### WHAT YOU WILL DO
Copy the records exactly, every one of them.
..........
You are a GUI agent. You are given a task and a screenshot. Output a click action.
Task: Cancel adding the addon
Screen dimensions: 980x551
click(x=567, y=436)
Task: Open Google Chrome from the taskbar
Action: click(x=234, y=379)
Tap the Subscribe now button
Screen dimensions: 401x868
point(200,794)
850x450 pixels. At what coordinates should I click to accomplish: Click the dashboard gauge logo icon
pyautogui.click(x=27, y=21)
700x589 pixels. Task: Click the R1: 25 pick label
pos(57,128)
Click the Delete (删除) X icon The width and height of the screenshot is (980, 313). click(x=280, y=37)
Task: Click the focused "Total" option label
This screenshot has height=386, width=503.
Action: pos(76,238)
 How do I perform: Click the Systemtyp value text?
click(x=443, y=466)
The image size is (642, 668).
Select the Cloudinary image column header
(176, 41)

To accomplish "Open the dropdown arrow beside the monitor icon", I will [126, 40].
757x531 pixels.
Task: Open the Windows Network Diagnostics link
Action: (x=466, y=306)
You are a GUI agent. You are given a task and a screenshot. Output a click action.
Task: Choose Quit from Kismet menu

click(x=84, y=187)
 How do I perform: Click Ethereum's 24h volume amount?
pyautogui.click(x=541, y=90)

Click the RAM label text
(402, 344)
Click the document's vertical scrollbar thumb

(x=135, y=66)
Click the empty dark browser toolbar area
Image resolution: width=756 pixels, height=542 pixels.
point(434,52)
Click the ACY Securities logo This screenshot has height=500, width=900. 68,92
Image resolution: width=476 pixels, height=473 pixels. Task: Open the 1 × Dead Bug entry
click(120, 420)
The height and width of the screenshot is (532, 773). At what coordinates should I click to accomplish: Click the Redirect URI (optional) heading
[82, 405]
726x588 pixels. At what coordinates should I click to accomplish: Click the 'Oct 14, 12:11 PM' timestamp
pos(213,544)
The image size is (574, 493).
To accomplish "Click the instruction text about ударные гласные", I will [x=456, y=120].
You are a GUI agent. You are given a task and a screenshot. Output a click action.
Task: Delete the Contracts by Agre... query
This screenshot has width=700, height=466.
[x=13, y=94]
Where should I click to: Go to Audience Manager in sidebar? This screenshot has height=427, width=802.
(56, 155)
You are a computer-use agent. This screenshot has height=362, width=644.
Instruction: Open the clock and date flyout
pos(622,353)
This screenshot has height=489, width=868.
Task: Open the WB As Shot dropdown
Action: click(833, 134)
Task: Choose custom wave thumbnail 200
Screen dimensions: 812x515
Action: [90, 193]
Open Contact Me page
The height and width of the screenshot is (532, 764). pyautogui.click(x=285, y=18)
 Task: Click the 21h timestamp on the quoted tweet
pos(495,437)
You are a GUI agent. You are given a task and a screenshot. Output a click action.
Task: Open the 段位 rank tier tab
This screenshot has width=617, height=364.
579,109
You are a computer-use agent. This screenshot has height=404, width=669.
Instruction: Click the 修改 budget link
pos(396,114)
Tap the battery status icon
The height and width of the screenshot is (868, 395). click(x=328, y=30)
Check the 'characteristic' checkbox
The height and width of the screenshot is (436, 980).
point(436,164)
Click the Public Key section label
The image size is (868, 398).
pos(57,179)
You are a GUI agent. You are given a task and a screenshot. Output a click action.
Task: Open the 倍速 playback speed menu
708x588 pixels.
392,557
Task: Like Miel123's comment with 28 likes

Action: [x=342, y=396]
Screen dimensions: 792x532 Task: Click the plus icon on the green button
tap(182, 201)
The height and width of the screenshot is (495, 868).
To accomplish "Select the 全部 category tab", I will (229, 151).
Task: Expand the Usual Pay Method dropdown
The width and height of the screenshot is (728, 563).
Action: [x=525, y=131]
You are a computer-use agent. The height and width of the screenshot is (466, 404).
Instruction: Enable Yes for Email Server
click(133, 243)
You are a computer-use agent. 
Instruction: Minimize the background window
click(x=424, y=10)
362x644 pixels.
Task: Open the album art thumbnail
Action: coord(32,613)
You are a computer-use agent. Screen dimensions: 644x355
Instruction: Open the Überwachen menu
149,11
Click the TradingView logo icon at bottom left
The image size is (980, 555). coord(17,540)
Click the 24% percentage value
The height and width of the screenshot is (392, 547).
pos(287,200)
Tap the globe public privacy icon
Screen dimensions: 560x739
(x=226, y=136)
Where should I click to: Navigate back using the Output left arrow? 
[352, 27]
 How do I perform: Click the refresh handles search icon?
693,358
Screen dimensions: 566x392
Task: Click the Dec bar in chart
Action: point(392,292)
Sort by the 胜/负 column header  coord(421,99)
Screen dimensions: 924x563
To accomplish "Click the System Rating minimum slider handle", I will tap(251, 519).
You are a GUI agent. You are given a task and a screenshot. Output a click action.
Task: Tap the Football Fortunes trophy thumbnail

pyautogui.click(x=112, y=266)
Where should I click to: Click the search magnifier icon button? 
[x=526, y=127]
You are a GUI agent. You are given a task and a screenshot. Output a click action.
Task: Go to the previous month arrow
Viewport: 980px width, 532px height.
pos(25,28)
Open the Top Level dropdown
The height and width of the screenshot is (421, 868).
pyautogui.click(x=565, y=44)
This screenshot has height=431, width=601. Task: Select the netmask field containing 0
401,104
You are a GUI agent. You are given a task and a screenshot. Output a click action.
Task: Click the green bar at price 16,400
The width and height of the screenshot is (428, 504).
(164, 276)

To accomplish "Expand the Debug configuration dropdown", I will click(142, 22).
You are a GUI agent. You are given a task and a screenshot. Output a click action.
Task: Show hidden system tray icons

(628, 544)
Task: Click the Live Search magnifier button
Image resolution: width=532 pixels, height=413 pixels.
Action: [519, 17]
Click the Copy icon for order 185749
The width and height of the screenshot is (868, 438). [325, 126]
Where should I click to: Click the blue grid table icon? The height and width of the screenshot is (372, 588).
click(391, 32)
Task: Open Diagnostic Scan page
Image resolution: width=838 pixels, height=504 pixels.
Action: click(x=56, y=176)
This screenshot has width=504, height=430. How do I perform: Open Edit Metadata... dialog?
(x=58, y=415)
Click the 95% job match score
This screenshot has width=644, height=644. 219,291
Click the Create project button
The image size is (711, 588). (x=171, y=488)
..........
### EXERCISE SOLUTION
You are a GUI agent. You are given a task and a screenshot. Output a click action.
Task: Cancel adding the addon
Screen dimensions: 980x551
click(x=567, y=436)
Task: Open Google Chrome from the taskbar
Action: click(x=234, y=379)
Tap the Subscribe now button
Screen dimensions: 401x868
point(200,794)
850x450 pixels. At what coordinates should I click to accomplish: Click the dashboard gauge logo icon
pyautogui.click(x=27, y=21)
700x589 pixels. Task: Click the R1: 25 pick label
pos(57,128)
Click the Delete (删除) X icon The width and height of the screenshot is (980, 313). click(x=280, y=37)
Task: Click the focused "Total" option label
This screenshot has height=386, width=503.
Action: pos(76,238)
 How do I perform: Click the Systemtyp value text?
click(x=443, y=466)
The image size is (642, 668).
Select the Cloudinary image column header
(176, 41)

To accomplish "Open the dropdown arrow beside the monitor icon", I will [126, 40].
757x531 pixels.
Task: Open the Windows Network Diagnostics link
Action: (x=466, y=306)
You are a GUI agent. You are given a task and a screenshot. Output a click action.
Task: Choose Quit from Kismet menu

click(x=84, y=187)
 How do I perform: Click Ethereum's 24h volume amount?
pyautogui.click(x=541, y=90)

Click the RAM label text
(402, 344)
Click the document's vertical scrollbar thumb

(x=135, y=66)
Click the empty dark browser toolbar area
Image resolution: width=756 pixels, height=542 pixels.
point(434,52)
Click the ACY Securities logo This screenshot has height=500, width=900. 68,92
Image resolution: width=476 pixels, height=473 pixels. Task: Open the 1 × Dead Bug entry
click(120, 420)
The height and width of the screenshot is (532, 773). At what coordinates should I click to accomplish: Click the Redirect URI (optional) heading
[82, 405]
726x588 pixels. At what coordinates should I click to accomplish: Click the 'Oct 14, 12:11 PM' timestamp
pos(213,544)
The image size is (574, 493).
To accomplish "Click the instruction text about ударные гласные", I will [x=456, y=120].
You are a GUI agent. You are given a task and a screenshot. Output a click action.
Task: Delete the Contracts by Agre... query
This screenshot has width=700, height=466.
[x=13, y=94]
Where should I click to: Go to Audience Manager in sidebar? This screenshot has height=427, width=802.
(56, 155)
You are a computer-use agent. This screenshot has height=362, width=644.
Instruction: Open the clock and date flyout
pos(622,353)
This screenshot has height=489, width=868.
Task: Open the WB As Shot dropdown
Action: click(833, 134)
Task: Choose custom wave thumbnail 200
Screen dimensions: 812x515
Action: [90, 193]
Open Contact Me page
The height and width of the screenshot is (532, 764). pyautogui.click(x=285, y=18)
 Task: Click the 21h timestamp on the quoted tweet
pos(495,437)
You are a GUI agent. You are given a task and a screenshot. Output a click action.
Task: Open the 段位 rank tier tab
This screenshot has width=617, height=364.
579,109
You are a computer-use agent. This screenshot has height=404, width=669.
Instruction: Click the 修改 budget link
pos(396,114)
Tap the battery status icon
The height and width of the screenshot is (868, 395). click(x=328, y=30)
Check the 'characteristic' checkbox
The height and width of the screenshot is (436, 980).
point(436,164)
Click the Public Key section label
The image size is (868, 398).
pos(57,179)
You are a GUI agent. You are given a task and a screenshot. Output a click action.
Task: Open the 倍速 playback speed menu
708x588 pixels.
392,557
Task: Like Miel123's comment with 28 likes

Action: [x=342, y=396]
Screen dimensions: 792x532 Task: Click the plus icon on the green button
tap(182, 201)
The height and width of the screenshot is (495, 868).
To accomplish "Select the 全部 category tab", I will (229, 151).
Task: Expand the Usual Pay Method dropdown
The width and height of the screenshot is (728, 563).
Action: [x=525, y=131]
You are a computer-use agent. The height and width of the screenshot is (466, 404).
Instruction: Enable Yes for Email Server
click(133, 243)
You are a computer-use agent. 
Instruction: Minimize the background window
click(x=424, y=10)
362x644 pixels.
Task: Open the album art thumbnail
Action: coord(32,613)
You are a computer-use agent. Screen dimensions: 644x355
Instruction: Open the Überwachen menu
149,11
Click the TradingView logo icon at bottom left
The image size is (980, 555). coord(17,540)
Click the 24% percentage value
The height and width of the screenshot is (392, 547).
pos(287,200)
Tap the globe public privacy icon
Screen dimensions: 560x739
(x=226, y=136)
Where should I click to: Navigate back using the Output left arrow? 
[352, 27]
 How do I perform: Click the refresh handles search icon?
693,358
Screen dimensions: 566x392
Task: Click the Dec bar in chart
Action: point(392,292)
Sort by the 胜/负 column header  coord(421,99)
Screen dimensions: 924x563
To accomplish "Click the System Rating minimum slider handle", I will tap(251, 519).
You are a GUI agent. You are given a task and a screenshot. Output a click action.
Task: Tap the Football Fortunes trophy thumbnail

pyautogui.click(x=112, y=266)
Where should I click to: Click the search magnifier icon button? 
[x=526, y=127]
You are a GUI agent. You are given a task and a screenshot. Output a click action.
Task: Go to the previous month arrow
Viewport: 980px width, 532px height.
pos(25,28)
Open the Top Level dropdown
The height and width of the screenshot is (421, 868).
pyautogui.click(x=565, y=44)
This screenshot has height=431, width=601. Task: Select the netmask field containing 0
401,104
You are a GUI agent. You are given a task and a screenshot. Output a click action.
Task: Click the green bar at price 16,400
The width and height of the screenshot is (428, 504).
(164, 276)

To accomplish "Expand the Debug configuration dropdown", I will click(142, 22).
You are a GUI agent. You are given a task and a screenshot. Output a click action.
Task: Show hidden system tray icons

(628, 544)
Task: Click the Live Search magnifier button
Image resolution: width=532 pixels, height=413 pixels.
Action: [519, 17]
Click the Copy icon for order 185749
The width and height of the screenshot is (868, 438). [325, 126]
Where should I click to: Click the blue grid table icon? The height and width of the screenshot is (372, 588).
click(391, 32)
Task: Open Diagnostic Scan page
Image resolution: width=838 pixels, height=504 pixels.
Action: click(x=56, y=176)
This screenshot has width=504, height=430. How do I perform: Open Edit Metadata... dialog?
(x=58, y=415)
Click the 95% job match score
This screenshot has width=644, height=644. 219,291
Click the Create project button
The image size is (711, 588). (x=171, y=488)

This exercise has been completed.